**Arbeitsaufträge:**
1 - In welcher Stadt lebte die Familie laut dem Auszug über die Fruchtwasseruntersuchung?
2 - Gib aus dem Auszug über die Fruchtwasseruntersuchung wortgetreu den Abschnitt wieder, der mit den Worten um „Bild: Fruchtwasseruntersuchung gelten“ einsetzt und mit „nicht schlafen konnte.“ schließt.

───── Ausgewählter Auszug ─────

Bild: Fruchtwasseruntersuchung gelten zu 98 Prozent als sicher. Bleiben noch 2 …
Meine Mutter fürchtete sich. Sie hatte so viel Beunruhigendes über
Fruchtwasseruntersuchungen gehört, dass sie tagelang nicht schlafen konnte.
Es war das Jahr 1991, ich besuchte die sechste Klasse eines Gymnasiums,
nach dem Unterricht musste ich mir alleine zu Hause das Essen warm machen,
weil meine Eltern arbeiteten. Wir führten ein geregeltes Leben in einer
kleinen Mietwohnung in Herne, als meine Mutter nach zwei Töchtern ganz
unerwartet mit meinem Bruder schwanger wurde.

───── Gegebene Datensätze ─────

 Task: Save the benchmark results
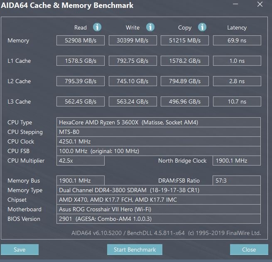click(20, 250)
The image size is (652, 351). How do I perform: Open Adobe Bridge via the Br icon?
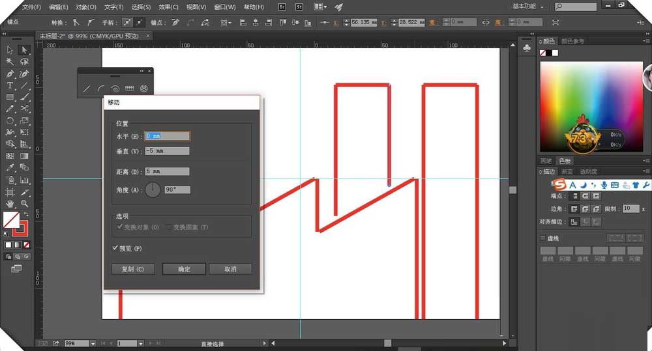point(282,7)
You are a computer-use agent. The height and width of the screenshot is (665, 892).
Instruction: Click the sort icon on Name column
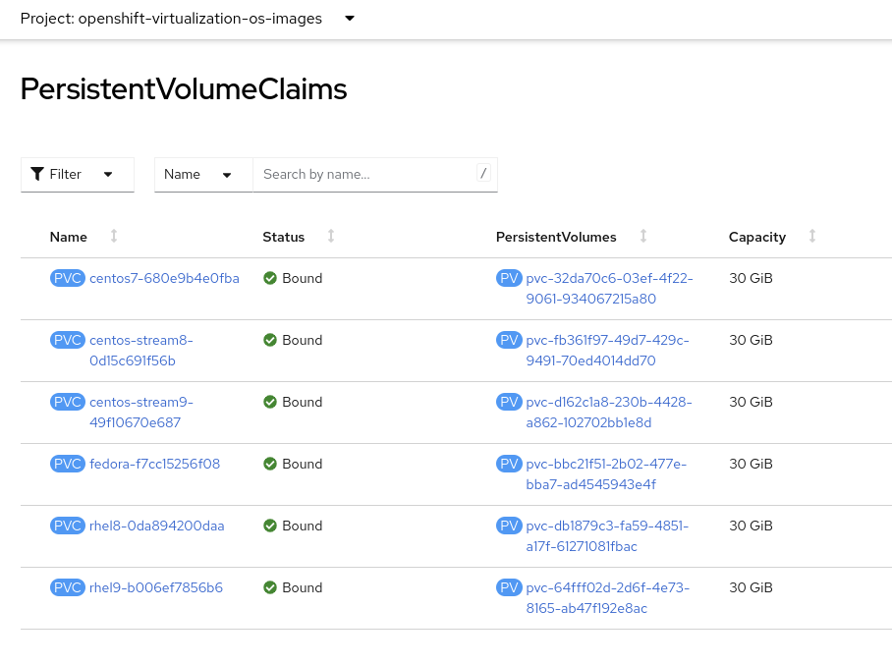114,237
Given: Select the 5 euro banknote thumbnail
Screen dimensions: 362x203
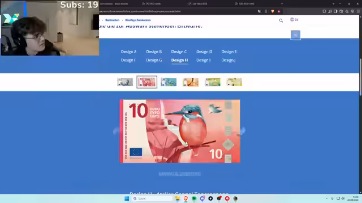Looking at the screenshot, I should (125, 82).
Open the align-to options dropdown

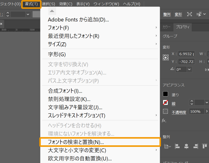coord(167,147)
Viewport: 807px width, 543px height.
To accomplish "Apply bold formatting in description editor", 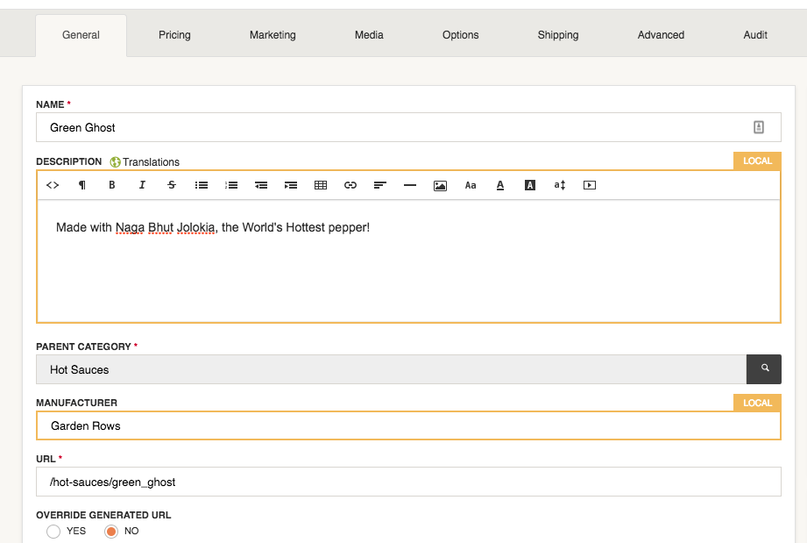I will tap(112, 185).
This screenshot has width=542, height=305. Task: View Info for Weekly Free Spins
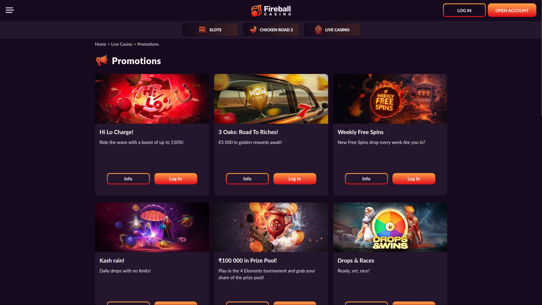click(366, 178)
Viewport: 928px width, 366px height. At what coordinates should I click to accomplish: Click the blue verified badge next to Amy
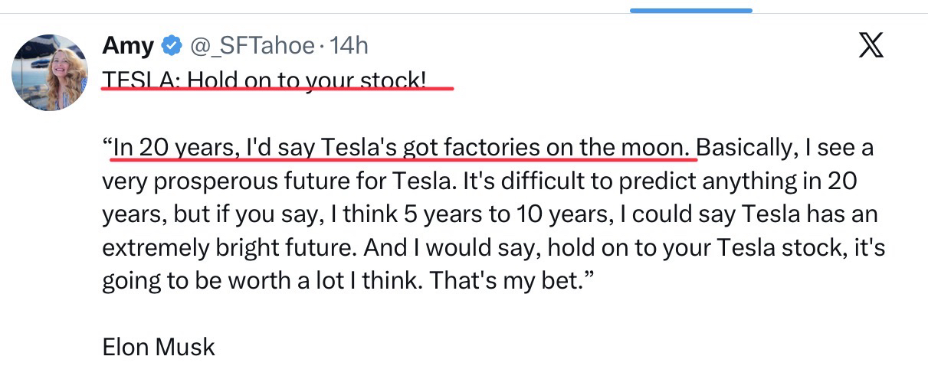(x=170, y=47)

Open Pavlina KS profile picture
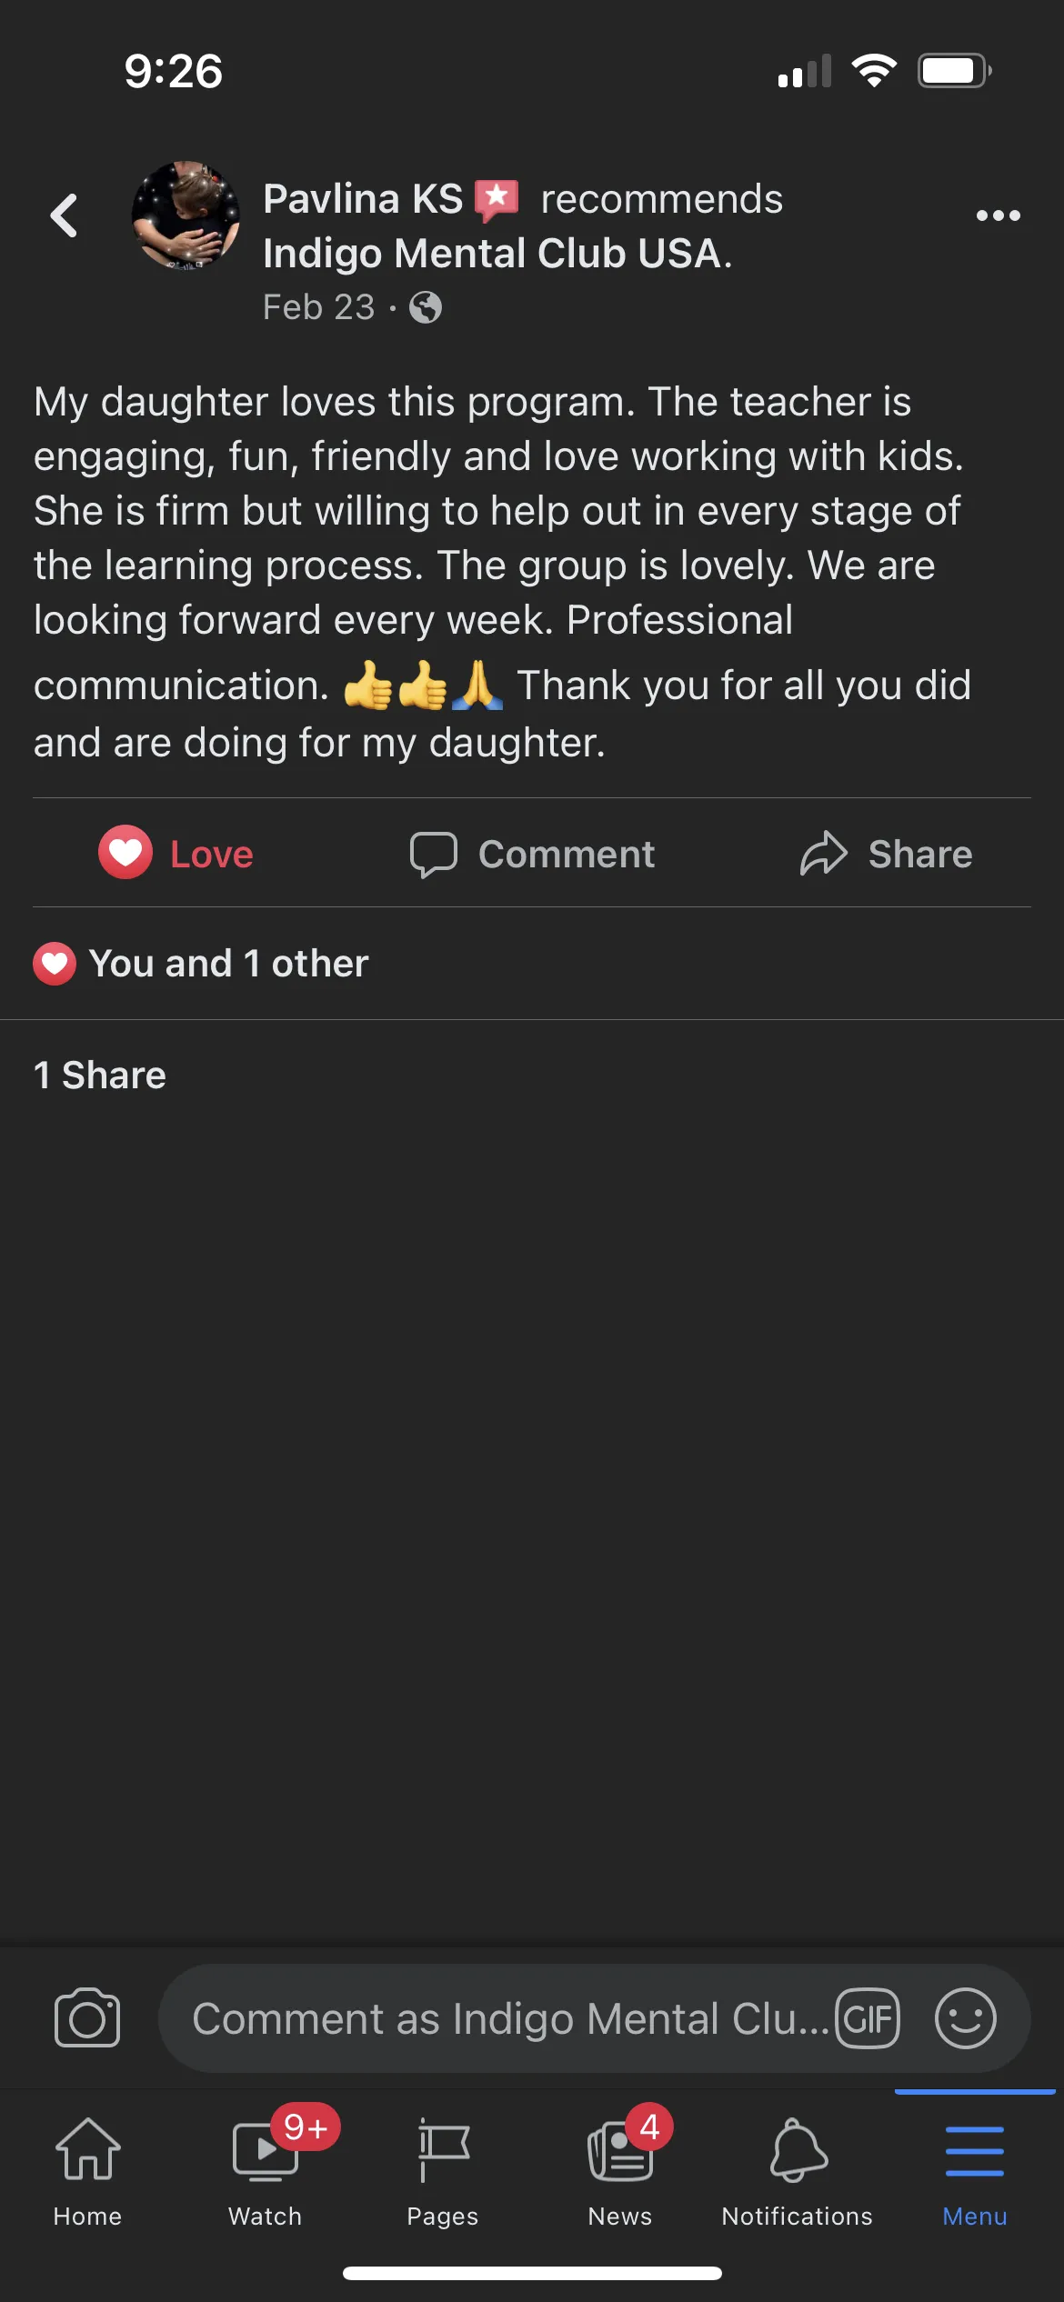186,216
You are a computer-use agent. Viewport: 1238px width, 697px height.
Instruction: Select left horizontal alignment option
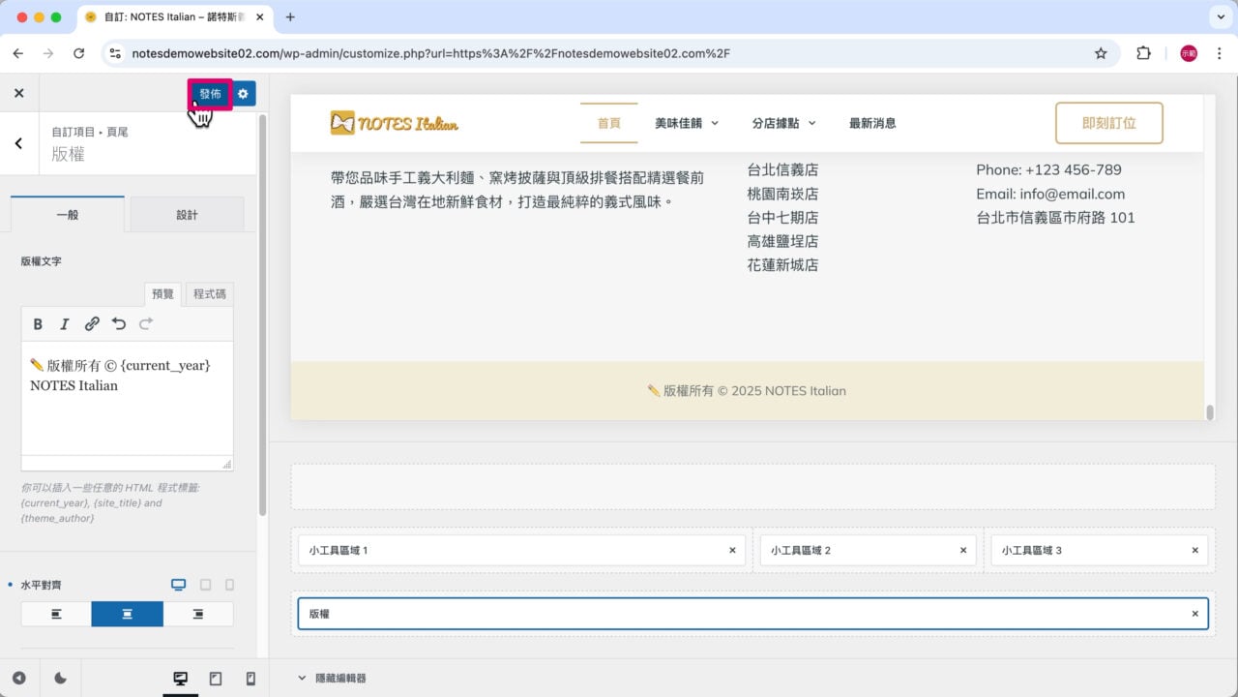click(55, 613)
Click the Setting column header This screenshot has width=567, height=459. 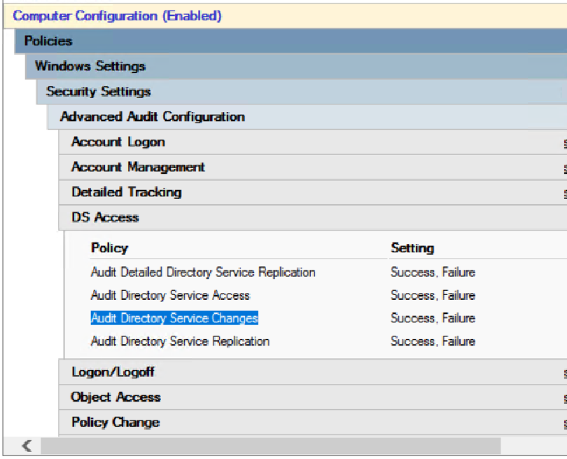(411, 248)
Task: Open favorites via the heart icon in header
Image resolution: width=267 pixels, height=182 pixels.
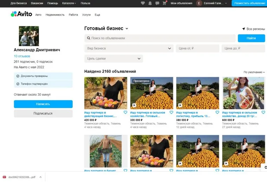Action: click(x=143, y=3)
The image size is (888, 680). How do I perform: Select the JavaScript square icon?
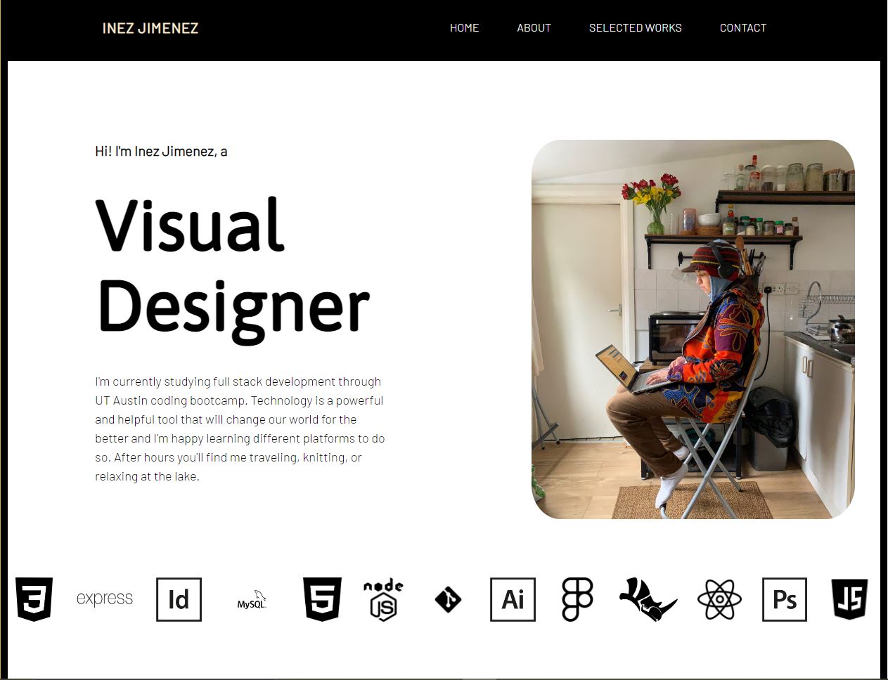tap(849, 600)
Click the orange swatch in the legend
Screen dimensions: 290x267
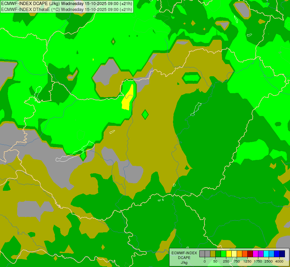(239, 254)
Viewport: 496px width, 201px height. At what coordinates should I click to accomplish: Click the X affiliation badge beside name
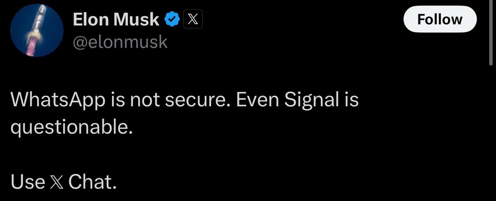(x=193, y=19)
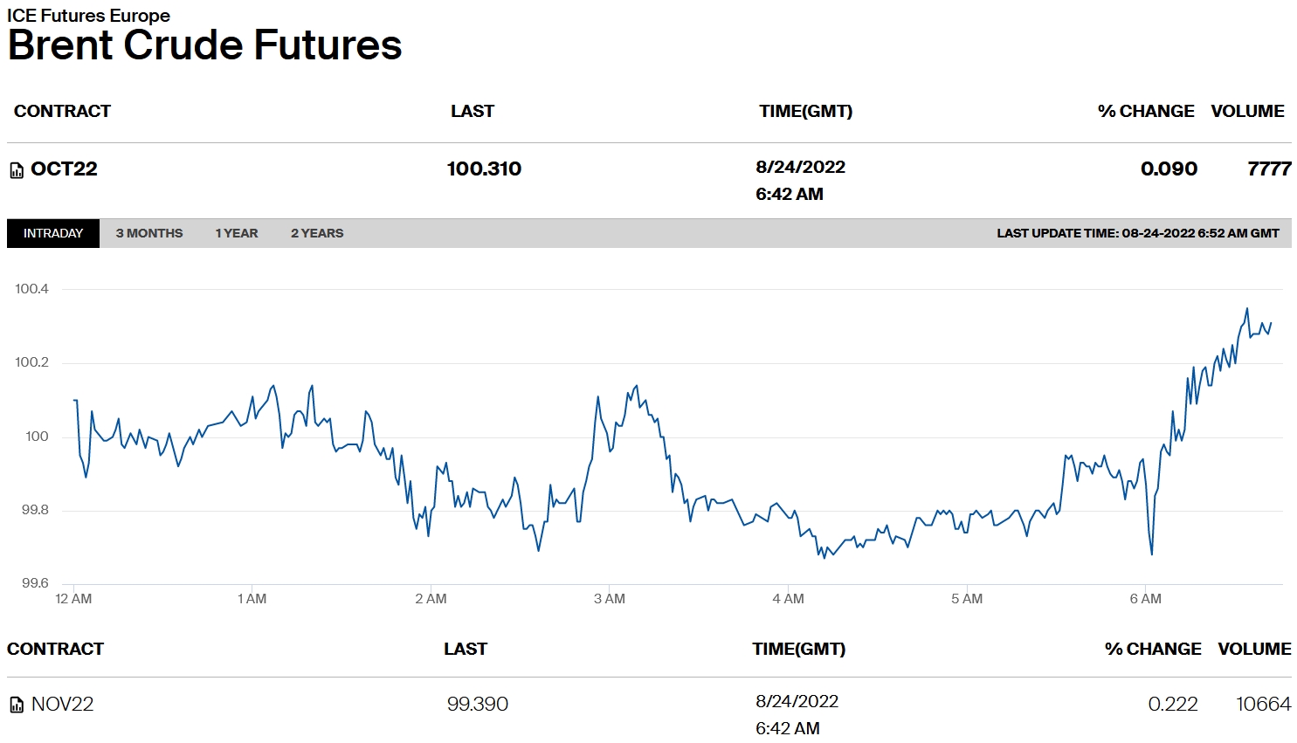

─────

**Lösungen:**
1 - In Herne, in einer kleinen Mietwohnung.

2 -
Bild: Fruchtwasseruntersuchung gelten zu 98 Prozent als sicher. Bleiben noch 2 …
Meine Mutter fürchtete sich. Sie hatte so viel Beunruhigendes über
Fruchtwasseruntersuchungen gehört, dass sie tagelang nicht schlafen konnte.